Photos: Carlos Nogueras/ Al Día News

About the photo: 

"That's a photo from the Kensington Welfare Rights Union. On the bottom left is Gloria Casarez – Philly civil rights leader and LGBTQ+ activist. She was the director of the Mayor's Office of LGBTQ+ affairs and a really good friend of mine. She was a leader in our community," Landau said. "I first met her when she was doing work with KWRU."

Landau is on the bottom right with the baseball cap. 

"She's lifted up by both the Latino community and the LGBTQ+ community as an incredible leader. I feel like we have similar backgrounds that we took our fights for social and economic justice into City Hall. There's a shelter named after her – Gloria Casarez Residence with Project HOME. And now the school Gloria went to in Kensington needed a name change, and now we have Gloria Casarez Elementary here in Philadelphia. The legacy lives on," she added. 

Photos: Carlos Nogueras/ Al Día News

Then, Landau went to law school and for more than a decade, worked as an attorney at Community Legal Services (CLS), helping thousands of low-income renters in Philly avoid eviction from their affordable housing. She kept families together, and successfully challenged government bureaucracies, including the city’s Housing Authority and the Department of Licenses and Inspections. Going to law school was for Landau, “a natural progression.” 

“It seemed like a great next step for me. I did it intentionally just to do public interest work to make sure that I was working towards economic justice and social justice. It was my full intention of going to law school. I didn't go to be a corporate lawyer, I went specifically to try to get one of these highly coveted jobs like CLS,” she said. 

Landau also saw law school as a way to bring about change on a bigger scale. 

“I had thousands of individual tenants who I helped facing eviction. We were able to file class actions against the housing authority when they weren't following the law and harming thousands of Families in Philadelphia. I also was able to help create changes in court rules that also helped thousands of people. That kind of launched me into my next phase,” she said. 

A model for the nation

Her next phase was becoming Director of the Philly Commission on Human Relations (PCHR) and the Fair Housing Commission (FHC), the city’s civil rights and housing enforcement agencies. In her 12-year tenure, she turned the agencies into national models for government and community engagement, social justice, and equitable opportunity. 

Alongside Philly City Council, she spearheaded efforts to expand the city’s Fair Practices Ordinance and Fair Housing Ordinance, adding civil rights protections such as wage equity, fair chance hiring for those with criminal records, accommodations for pregnant and breastfeeding women, and good cause eviction safeguards, and more. She was also involved with bolstering existing laws to create added protections for marginalized communities like the LGBTQ+ community. 
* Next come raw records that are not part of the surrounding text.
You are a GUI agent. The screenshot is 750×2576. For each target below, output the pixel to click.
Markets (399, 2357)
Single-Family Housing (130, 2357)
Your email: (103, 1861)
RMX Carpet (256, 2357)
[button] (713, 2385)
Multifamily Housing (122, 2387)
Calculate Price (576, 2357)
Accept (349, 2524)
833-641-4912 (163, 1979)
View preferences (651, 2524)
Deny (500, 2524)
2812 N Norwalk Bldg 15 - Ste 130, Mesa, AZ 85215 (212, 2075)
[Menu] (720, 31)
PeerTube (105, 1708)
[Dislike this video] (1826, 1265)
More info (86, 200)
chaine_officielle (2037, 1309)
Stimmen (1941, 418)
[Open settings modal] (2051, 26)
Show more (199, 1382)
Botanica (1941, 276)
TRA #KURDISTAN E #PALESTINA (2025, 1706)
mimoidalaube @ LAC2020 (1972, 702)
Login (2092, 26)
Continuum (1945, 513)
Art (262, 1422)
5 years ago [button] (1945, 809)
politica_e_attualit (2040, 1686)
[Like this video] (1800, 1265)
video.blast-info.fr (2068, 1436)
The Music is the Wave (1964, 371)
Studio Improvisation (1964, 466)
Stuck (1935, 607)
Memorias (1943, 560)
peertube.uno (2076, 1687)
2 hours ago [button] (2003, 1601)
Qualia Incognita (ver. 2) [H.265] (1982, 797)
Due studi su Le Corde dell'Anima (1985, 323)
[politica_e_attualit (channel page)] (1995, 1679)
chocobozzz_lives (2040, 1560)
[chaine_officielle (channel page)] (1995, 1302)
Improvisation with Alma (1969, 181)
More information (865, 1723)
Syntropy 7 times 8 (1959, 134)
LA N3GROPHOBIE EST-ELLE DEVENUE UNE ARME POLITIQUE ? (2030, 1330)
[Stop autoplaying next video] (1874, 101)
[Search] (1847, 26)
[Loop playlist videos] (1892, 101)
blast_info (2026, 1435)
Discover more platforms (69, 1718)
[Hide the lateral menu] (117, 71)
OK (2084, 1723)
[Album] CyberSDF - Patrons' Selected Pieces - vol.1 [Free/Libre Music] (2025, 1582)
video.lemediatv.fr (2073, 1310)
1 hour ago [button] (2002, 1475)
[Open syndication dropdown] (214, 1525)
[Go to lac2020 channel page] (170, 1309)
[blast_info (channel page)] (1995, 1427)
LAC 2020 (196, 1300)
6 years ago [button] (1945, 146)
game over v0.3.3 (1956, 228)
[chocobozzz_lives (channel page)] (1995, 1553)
“I was able to help overhaul the law, make it stronger, and add protections for all our most vulnerable communities,” said Landau. “We had a Community Relations Division that brought people together from different backgrounds, and tried to do conflict and violence prevention work by trying to get folks to get to know each other. We would go into communities after there were bad acts of conflict that included many hate crimes, and bias incidents, especially after the most recent President got into office [Trump]. We would try to do some community healing, and victim services to help folks who were affected.” 

Photos: Carlos Nogueras/ Al Día News

Additionally, at the Commission of Human Relations, she expanded the multilingual outreach and education and significantly increased the number of Spanish speakers and those who spoke other languages as well on their staff. Landau said it was essential that they were getting their messages out into communities in other languages. 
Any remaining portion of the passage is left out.